Semantically Mapping Science (SMS) Platform

         Ali Khalili1 , Peter van den Besselaar2 , Al Koudous Idrissou1 ,
              Klaas Andries de Graaf1 and Frank van Harmelen1
       1
         Department of Computer Science, Vrije Universiteit Amsterdam, NL
     {a.khalili,o.a.k.idrissou,ka.de.graaf,frank.van.harmelen}@vu.nl
     2
        Department of Organization Sciences, Vrije Universiteit Amsterdm, NL
                        p.a.a.vanden.besselaar@vu.nl


      Abstract. Up to now, STI (Science, Technology, Innovation) studies
      are either rich but small scale (qualitative case studies) or large scale
      and under-complex – because they generally use only a single dataset
      like Patstat, Scopus, WoS (Web of Science), OECD STI indicators, etc.,
      and therefore deploying only a few variables – determined by the data
      available. However, progress in the STI research field (and the social
      sciences in general) depends in our view on the ability to do large-scale
      studies with often many variables specified by relevant theories. There is
      a need for studies which are at the same time big and rich. The aim of
      the Semantically Mapping Science (SMS) platform is to enable enriching
      and integration of heterogeneous data, ranging from tabular statistical
      data to unstructured data found on the Web, in order to exploit the huge
      amount of data that are ‘out there’ in an innovative and meaningful way.

— Data excerpts —
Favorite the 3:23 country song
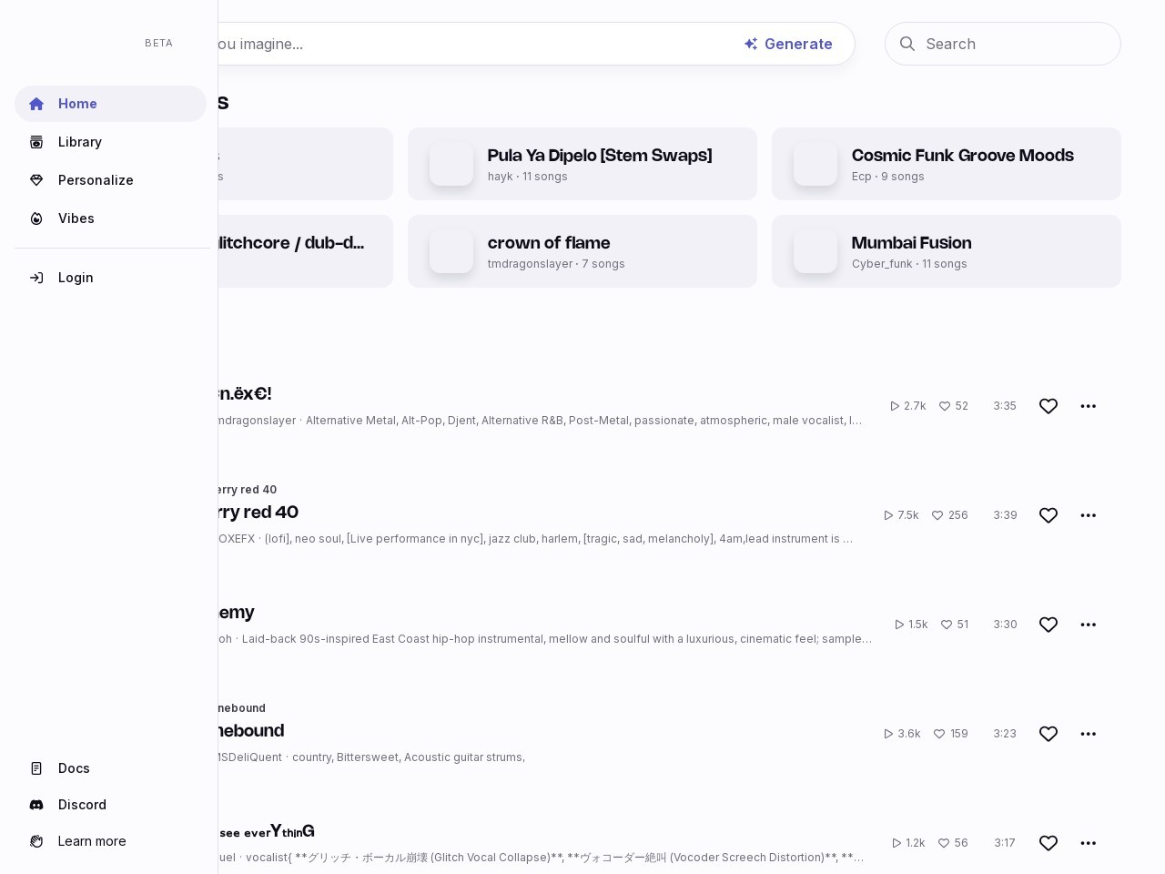1165x874 pixels. (1049, 734)
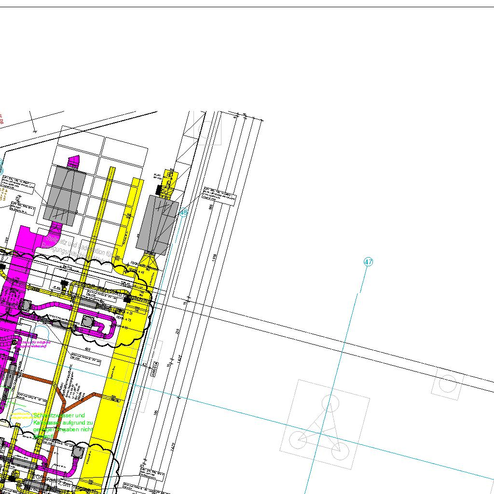Click the grid axis bubble numbered 47

(x=369, y=262)
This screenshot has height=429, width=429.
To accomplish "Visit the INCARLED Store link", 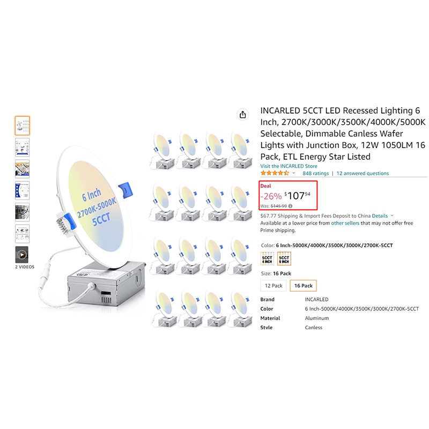I will pyautogui.click(x=289, y=166).
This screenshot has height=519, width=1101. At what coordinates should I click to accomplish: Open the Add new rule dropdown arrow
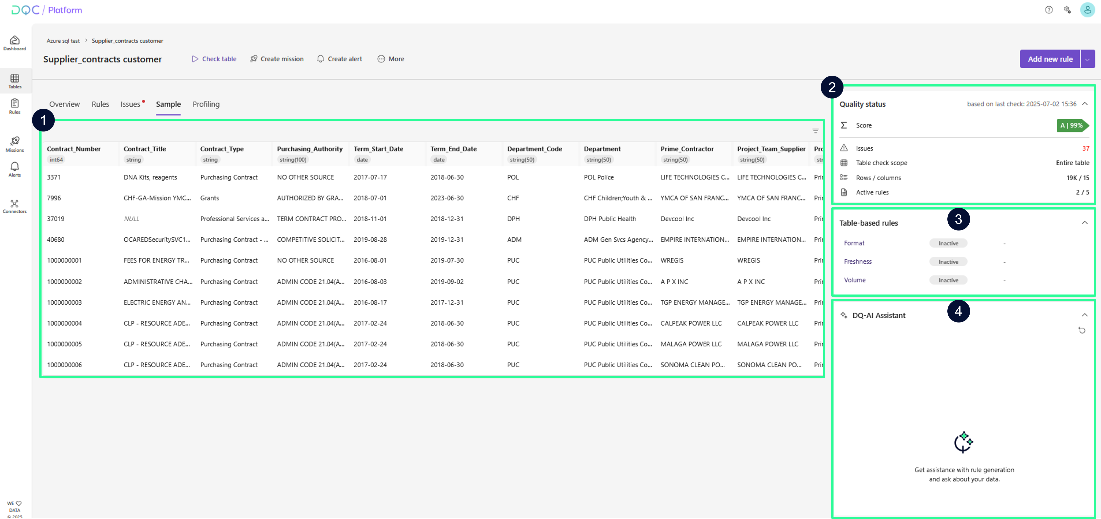point(1088,59)
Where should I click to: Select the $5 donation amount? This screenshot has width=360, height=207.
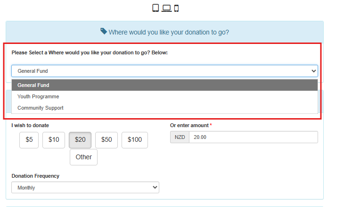click(x=29, y=140)
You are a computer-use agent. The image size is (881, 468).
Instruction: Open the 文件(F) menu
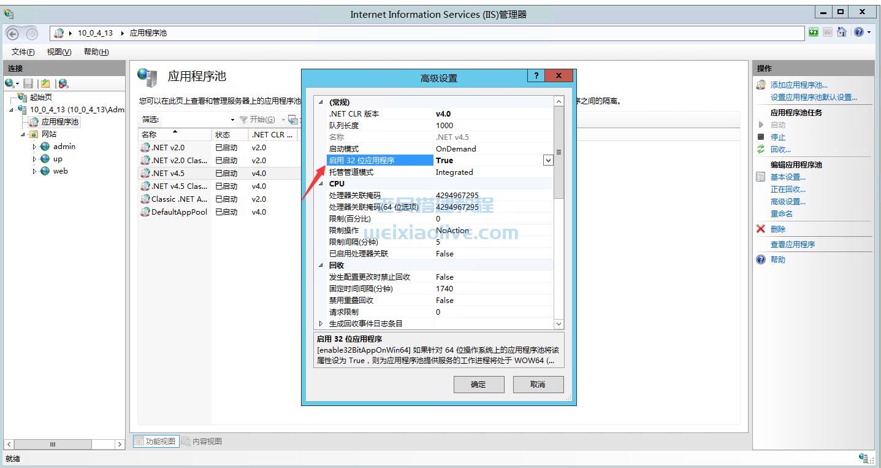[23, 52]
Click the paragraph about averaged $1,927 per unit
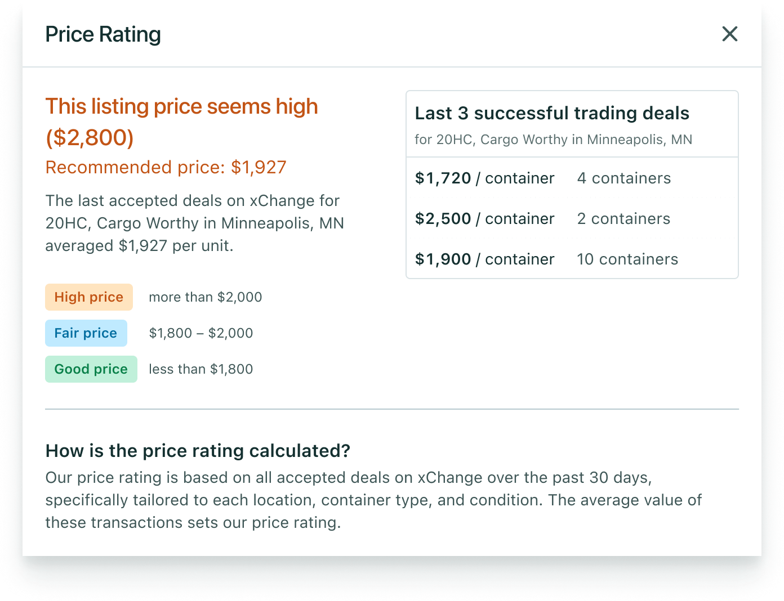Screen dimensions: 784x601 [195, 223]
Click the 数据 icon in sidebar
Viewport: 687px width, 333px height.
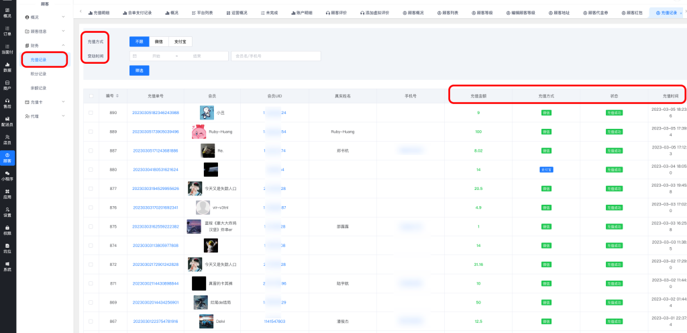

— Work required —
Using the abstract on the Semantically Mapping Science platform, decide whether each statement agrees with it. Answer yes or no, and quote the words that settle it.
1. Up to now, STI studies have been either rich but small scale or large scale and under-complex.
2. The large-scale STI studies generally combine several datasets.
3. The platform is meant to integrate tabular statistical data only.

— Full answer —
1. Yes: "are either rich but small scale (qualitative case studies) or large scale and under-complex"
2. No: "because they generally use only a single dataset"
3. No: "ranging from tabular statistical data to unstructured data found on the Web"